▸ **WHAT THIS TASK INVOLVES**: When the listing below reaches the line that has "Viewport: 911px width, 749px height.", start reproducing exactly; stop after the line that has "the Help question", and drop the pictures.

INPUT MATERIAL Block Start

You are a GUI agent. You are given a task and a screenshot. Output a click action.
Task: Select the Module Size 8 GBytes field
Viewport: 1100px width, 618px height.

INPUT MATERIAL Block End
INPUT MATERIAL Block Start

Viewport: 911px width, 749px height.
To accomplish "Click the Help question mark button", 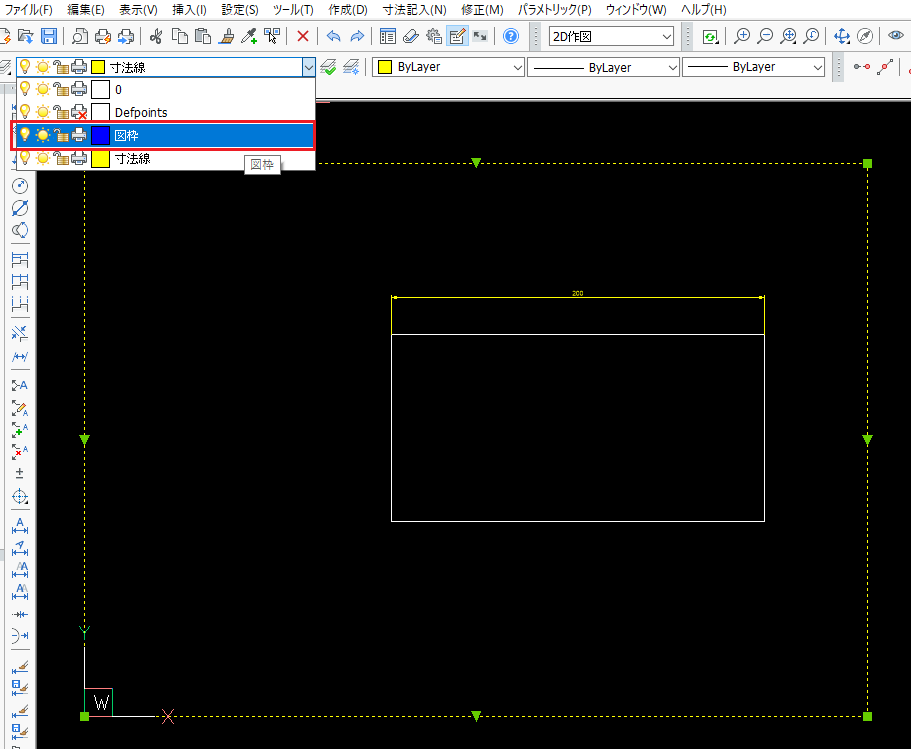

INPUT MATERIAL Block End

▸ **TASK SOLUTION**:
Viewport: 911px width, 749px height.
To accomplish "Click the Help question mark button", 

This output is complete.